#### Written problem:
Can you rewrite these lines with "Shopping Cart" renamed to "Checkout" and everything else left the same?

#### Working data:
<<<<

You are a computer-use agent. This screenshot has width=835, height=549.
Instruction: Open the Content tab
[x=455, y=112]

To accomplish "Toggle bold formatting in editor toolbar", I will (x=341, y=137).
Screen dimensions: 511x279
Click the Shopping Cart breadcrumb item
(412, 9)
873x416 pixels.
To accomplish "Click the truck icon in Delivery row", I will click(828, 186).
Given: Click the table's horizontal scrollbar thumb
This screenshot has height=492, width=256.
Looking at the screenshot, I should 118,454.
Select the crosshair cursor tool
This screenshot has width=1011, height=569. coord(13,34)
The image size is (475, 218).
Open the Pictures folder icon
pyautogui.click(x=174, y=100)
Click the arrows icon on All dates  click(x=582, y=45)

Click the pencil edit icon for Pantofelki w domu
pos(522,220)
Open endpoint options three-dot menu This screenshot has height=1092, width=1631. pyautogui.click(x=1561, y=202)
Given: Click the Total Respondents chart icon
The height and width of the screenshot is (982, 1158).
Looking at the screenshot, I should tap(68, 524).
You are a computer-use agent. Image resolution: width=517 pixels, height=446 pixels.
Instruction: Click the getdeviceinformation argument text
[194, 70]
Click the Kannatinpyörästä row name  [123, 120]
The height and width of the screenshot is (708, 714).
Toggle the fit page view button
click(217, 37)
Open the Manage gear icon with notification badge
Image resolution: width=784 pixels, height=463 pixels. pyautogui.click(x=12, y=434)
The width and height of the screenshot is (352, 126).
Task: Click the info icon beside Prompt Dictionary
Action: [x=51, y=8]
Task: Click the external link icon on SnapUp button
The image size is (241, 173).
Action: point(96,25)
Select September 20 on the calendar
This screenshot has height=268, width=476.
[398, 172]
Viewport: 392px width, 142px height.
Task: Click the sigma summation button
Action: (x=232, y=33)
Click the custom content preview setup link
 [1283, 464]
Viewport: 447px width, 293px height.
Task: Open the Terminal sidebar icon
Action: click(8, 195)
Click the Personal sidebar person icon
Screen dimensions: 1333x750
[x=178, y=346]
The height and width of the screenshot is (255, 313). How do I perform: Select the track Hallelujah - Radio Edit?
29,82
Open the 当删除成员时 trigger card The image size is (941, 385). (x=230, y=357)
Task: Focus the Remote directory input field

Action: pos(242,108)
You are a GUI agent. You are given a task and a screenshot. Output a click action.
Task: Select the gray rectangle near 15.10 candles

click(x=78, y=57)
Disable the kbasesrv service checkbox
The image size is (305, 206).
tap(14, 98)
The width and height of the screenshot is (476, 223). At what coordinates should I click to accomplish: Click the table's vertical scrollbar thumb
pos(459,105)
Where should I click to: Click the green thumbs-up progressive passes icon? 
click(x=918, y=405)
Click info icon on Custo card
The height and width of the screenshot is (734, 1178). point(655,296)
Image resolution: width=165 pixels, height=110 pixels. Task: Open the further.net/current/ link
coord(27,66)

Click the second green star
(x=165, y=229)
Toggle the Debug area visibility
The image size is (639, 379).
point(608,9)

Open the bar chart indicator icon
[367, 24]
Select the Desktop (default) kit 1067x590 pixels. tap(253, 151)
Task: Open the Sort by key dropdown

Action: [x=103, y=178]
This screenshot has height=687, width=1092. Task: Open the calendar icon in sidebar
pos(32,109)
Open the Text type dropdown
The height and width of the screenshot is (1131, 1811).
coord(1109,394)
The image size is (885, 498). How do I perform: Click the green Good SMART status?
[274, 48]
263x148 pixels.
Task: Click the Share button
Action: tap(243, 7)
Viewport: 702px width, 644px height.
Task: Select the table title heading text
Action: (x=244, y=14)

>>>>

#### Answer to this problem:
You are a computer-use agent. This screenshot has width=835, height=549.
Instruction: Open the Content tab
[x=455, y=112]

To accomplish "Toggle bold formatting in editor toolbar", I will (x=341, y=137).
Screen dimensions: 511x279
Click the Checkout breadcrumb item
(412, 9)
873x416 pixels.
To accomplish "Click the truck icon in Delivery row", I will click(828, 186).
Given: Click the table's horizontal scrollbar thumb
This screenshot has height=492, width=256.
Looking at the screenshot, I should 118,454.
Select the crosshair cursor tool
This screenshot has width=1011, height=569. coord(13,34)
The image size is (475, 218).
Open the Pictures folder icon
pyautogui.click(x=174, y=100)
Click the arrows icon on All dates  click(x=582, y=45)

Click the pencil edit icon for Pantofelki w domu
pos(522,220)
Open endpoint options three-dot menu This screenshot has height=1092, width=1631. pyautogui.click(x=1561, y=202)
Given: Click the Total Respondents chart icon
The height and width of the screenshot is (982, 1158).
Looking at the screenshot, I should tap(68, 524).
You are a computer-use agent. Image resolution: width=517 pixels, height=446 pixels.
Instruction: Click the getdeviceinformation argument text
[194, 70]
Click the Kannatinpyörästä row name  [123, 120]
The height and width of the screenshot is (708, 714).
Toggle the fit page view button
click(217, 37)
Open the Manage gear icon with notification badge
Image resolution: width=784 pixels, height=463 pixels. pyautogui.click(x=12, y=434)
The width and height of the screenshot is (352, 126).
Task: Click the info icon beside Prompt Dictionary
Action: [x=51, y=8]
Task: Click the external link icon on SnapUp button
The image size is (241, 173).
Action: point(96,25)
Select September 20 on the calendar
This screenshot has height=268, width=476.
[398, 172]
Viewport: 392px width, 142px height.
Task: Click the sigma summation button
Action: (x=232, y=33)
Click the custom content preview setup link
 [1283, 464]
Viewport: 447px width, 293px height.
Task: Open the Terminal sidebar icon
Action: click(8, 195)
Click the Personal sidebar person icon
Screen dimensions: 1333x750
[x=178, y=346]
The height and width of the screenshot is (255, 313). How do I perform: Select the track Hallelujah - Radio Edit?
29,82
Open the 当删除成员时 trigger card The image size is (941, 385). (x=230, y=357)
Task: Focus the Remote directory input field

Action: pos(242,108)
You are a GUI agent. You are given a task and a screenshot. Output a click action.
Task: Select the gray rectangle near 15.10 candles

click(x=78, y=57)
Disable the kbasesrv service checkbox
The image size is (305, 206).
tap(14, 98)
The width and height of the screenshot is (476, 223). At what coordinates should I click to accomplish: Click the table's vertical scrollbar thumb
pos(459,105)
Where should I click to: Click the green thumbs-up progressive passes icon? 
click(x=918, y=405)
Click info icon on Custo card
The height and width of the screenshot is (734, 1178). point(655,296)
Image resolution: width=165 pixels, height=110 pixels. Task: Open the further.net/current/ link
coord(27,66)

Click the second green star
(x=165, y=229)
Toggle the Debug area visibility
The image size is (639, 379).
point(608,9)

Open the bar chart indicator icon
[367, 24]
Select the Desktop (default) kit 1067x590 pixels. tap(253, 151)
Task: Open the Sort by key dropdown

Action: [x=103, y=178]
This screenshot has height=687, width=1092. Task: Open the calendar icon in sidebar
pos(32,109)
Open the Text type dropdown
The height and width of the screenshot is (1131, 1811).
coord(1109,394)
The image size is (885, 498). How do I perform: Click the green Good SMART status?
[274, 48]
263x148 pixels.
Task: Click the Share button
Action: tap(243, 7)
Viewport: 702px width, 644px height.
Task: Select the table title heading text
Action: (x=244, y=14)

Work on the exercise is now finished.